◆ **WORK TO BE COMPLETED**
Do these statements agree with the passage on Orthodox–Catholic relations? Answer yes or no for each and quote the words from the passage that decide it.
1. The passage names three main hindrances to dialogue between the two churches.
2. The passage says Greek Catholics destroyed three Orthodox dioceses in western Ukraine.
3. The passage says there were periods in the twentieth century when the dialogue was constructive.

◆ **TEXT TO READ**
_ _ _

Today two main hindrances exist for the development of dialogue between the Russian Orthodox and Roman Catholic churches--Catholic proselytism in the canonical territory of our church and the conflict situation in western Ukraine, where Greek Catholics literally destroyed three Orthodox dioceses, and the life of canonical Orthodox parishes still is being constricted by persecutions. From the time of their origin these problems have acquired a very complex character and our church has clearly said that a positive development of relations with the Catholic church will become possible only when the Vatican takes real steps for correcting these problems. In the twentieth century there were periods when our dialogue was moving in extremely constructive channels, and one wishes to hope that this potential would not be wasted. You know, our churches should be able to unite their efforts in actions of peacemaking and charity and in social service. We should be able to witness to contemporary society about Christian values, respond to critical questions that are upsetting people, and combat sinful manifestations.

--This century wrote tragic pages in the history of the Russian Orthodox church, but thanks to its moral steadfastness it was able to withstand all blows and preserve its essence.  How did the Russian Orthodox church outlast the conflict with the atheization of society, which, in accordance with the ideology of the bolshevik campaign, was imposed following 1917? What were the conditions of religious life like then? Were all confessions of Russia in such a difficult situation?

_ _ _

◆ **SUPPLIED DATA**
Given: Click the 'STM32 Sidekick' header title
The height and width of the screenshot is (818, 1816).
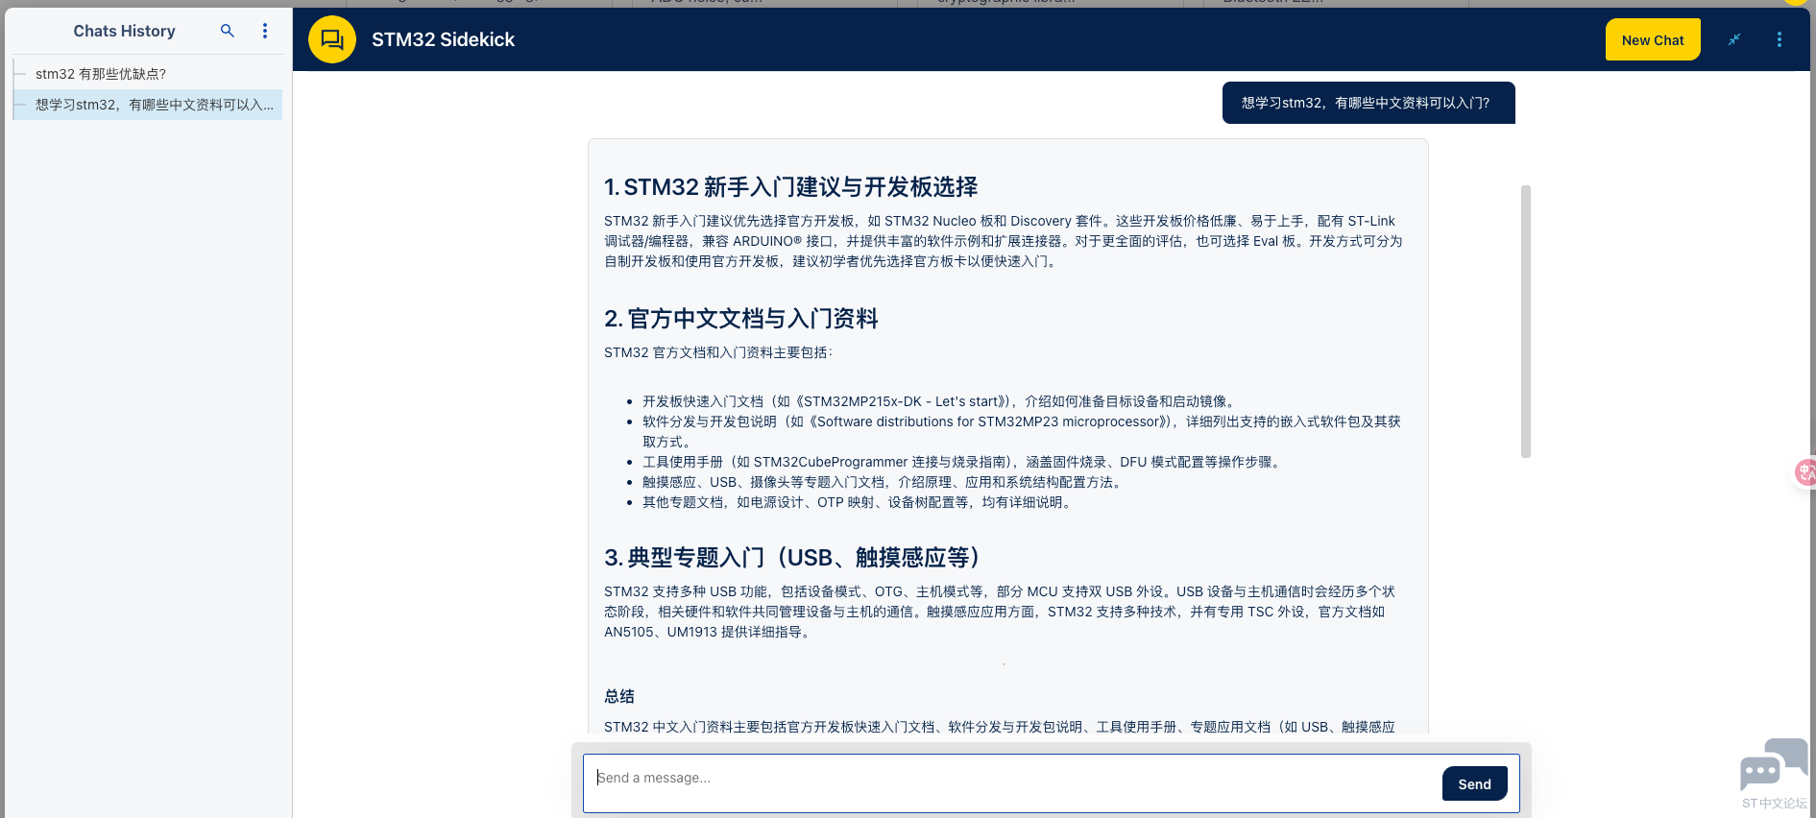Looking at the screenshot, I should pos(443,39).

_ _ _

◆ **WORKED SOLUTION**
1. No: "Today two main hindrances exist for the development of dialogue between the Russian Orthodox and Roman Catholic churches"
2. Yes: "in western Ukraine, where Greek Catholics literally destroyed three Orthodox dioceses"
3. Yes: "In the twentieth century there were periods when our dialogue was moving in extremely constructive channels"